Demetrio, el Asediador, y la Rampa de Hierro
Las máquinas de asedio crujen en la noche mientras Demetrio ordena construir una rampa de hierro sobre las murallas—nadie en Grecia había visto algo así.

Demetrius, the Besieger, and the Iron Ramp, public domain
La Rampa de Hierro
En el 305 a.C., Demetrio Poliorcetes, el ‘Asediador de Ciudades’, se topó con las murallas de Rodas.
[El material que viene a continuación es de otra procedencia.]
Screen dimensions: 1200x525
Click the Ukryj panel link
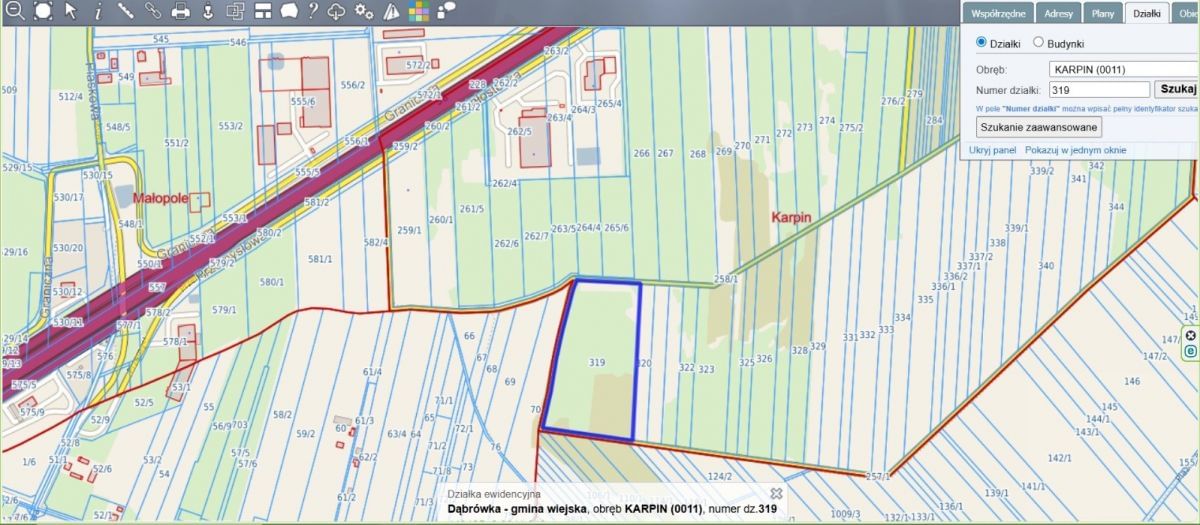click(993, 150)
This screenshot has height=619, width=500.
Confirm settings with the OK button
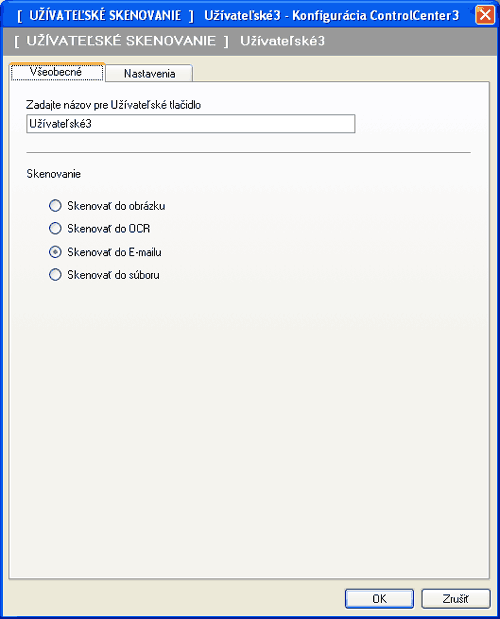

Cuando las escaleras y catapultas fallaron, mandó a sus ingenieros construir una rampa colosal de hierro—sobre ruedas, amenazaba con volcar soldados directamente sobre las almenas.
La ciudad contraataca
Rodas no se rindió. Los defensores usaron garfios para desviar la rampa y la incendiaron con flechas de fuego. El armatoste cedió, y la monstruosa máquina de Demetrio nunca cruzó la muralla. La guerra antigua no era solo músculo—también era un duelo de ingenio.
La última carcajada es de Rodas
Demetrio se retiró, sus máquinas hechas trizas. Los rodios fundieron los restos—la leyenda dice que con ese metal levantaron el Coloso. A veces, defenderse es convertir el acero enemigo en un dios.
El asedio de Rodas por Demetrio Poliorcetes llevó la ingeniería antigua al extremo, pero la astucia de los defensores demostró que la inventiva podía con la fuerza bruta.